Although all thrombospondins share a common domain structure, only TSP-1, TSP-4 and COMP (TSP-5) are known to directly interact with collagenous domains10,22,29. The latter two proteins are also reported to form heterooligomers30. In the thrombospondin family, TSP3, TSP-4, and COMP are closely related (52%, for TSP-3 vs TSP-4, 46% TSP-4 vs COMP, 42% COMP vs TSP-3 sequence identity) and form a subgroup in the protein family, characterised by their ability to form (homo-)pentamers. It is tempting to speculate that this group shares a common binding motif to collagen, especially as the identity in the C-terminal region is even higher (83%, 86%, 80%). Indeed, we could show that TSP-4 binds to the same motif as COMP, indicating that this motif might be a general motif for collagen recognition by thrombospondins. Whether TSP-3 also binds collagen is to our knowledge not yet tested. TSP-1 is very different in its C-terminal domain (only approx. 50 percent sequence identity to TSP-3, -4 or COMP) and is more similar to TSP-2. Structurally, however, the C-terminal domain of TSP-1 (PDB: 1UX631) and COMP (PDB: 3FBY23) are very similar and only differ by an rmsd of 0.89 Å, which might indicate that it binds collagen via a similar interface, despite their low sequence identity. Indeed very recently, others showed that TSP-1 interacts with the same binding site on collagens as COMP32.

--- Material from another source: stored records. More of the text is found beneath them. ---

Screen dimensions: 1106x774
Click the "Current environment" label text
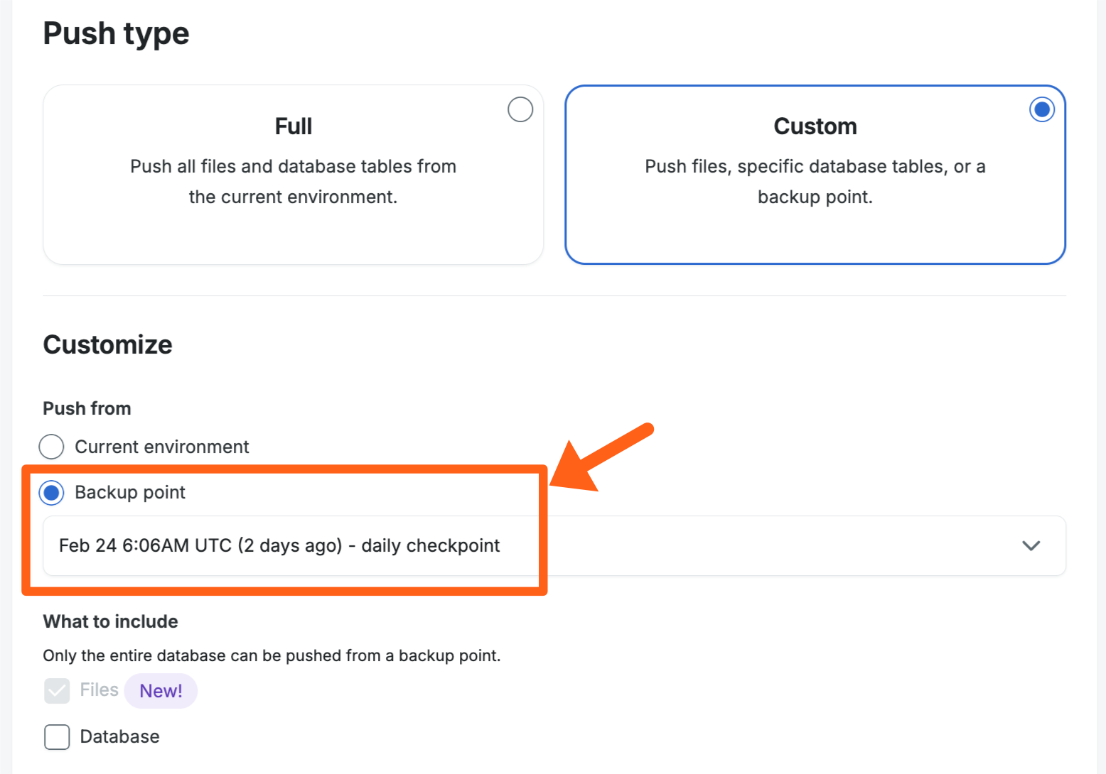(x=162, y=447)
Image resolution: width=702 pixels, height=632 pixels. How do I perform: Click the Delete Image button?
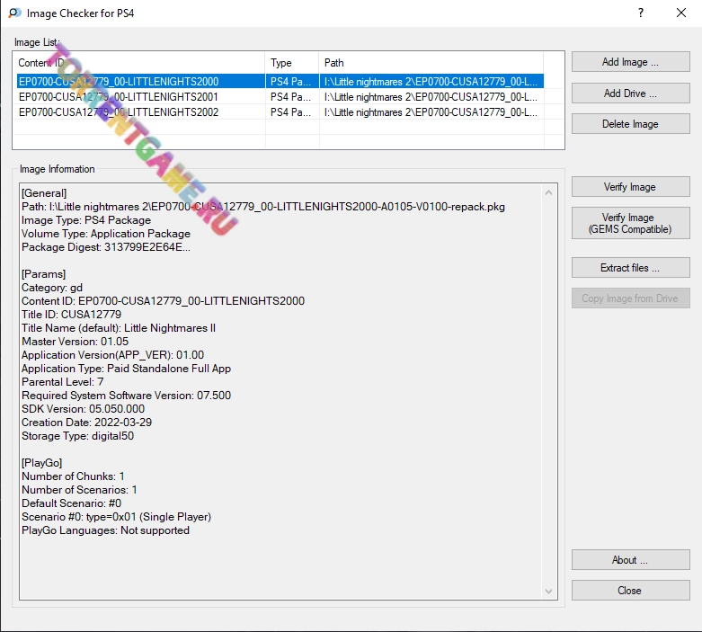pyautogui.click(x=630, y=124)
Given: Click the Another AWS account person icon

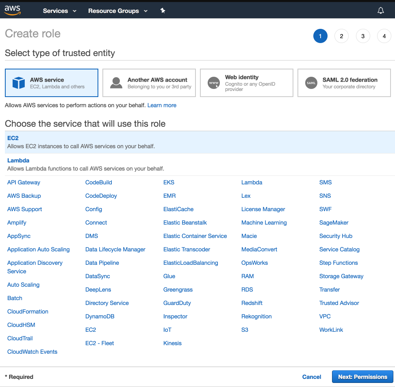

Very interestingly, the GXKGHR motif is located in a region on collagen I and II, which seems to be a hotspot for collagen interactions. Recently, it was described that PEDF and heparin are binding in this region33. Furthermore, the lysine residue is known to be important for cross-linking collagen fibrils34,35. It is known that PEDF, as most collagen binding molecules, interfere with fibril formation in vitro36. The interaction of COMP with collagen might therefore not only regulate fibril formation, but also protect this region from prematurely binding to other molecules. Similarly, the interaction with COMP might prevent incorrect crosslinking of not finally assembled collagen fibrils.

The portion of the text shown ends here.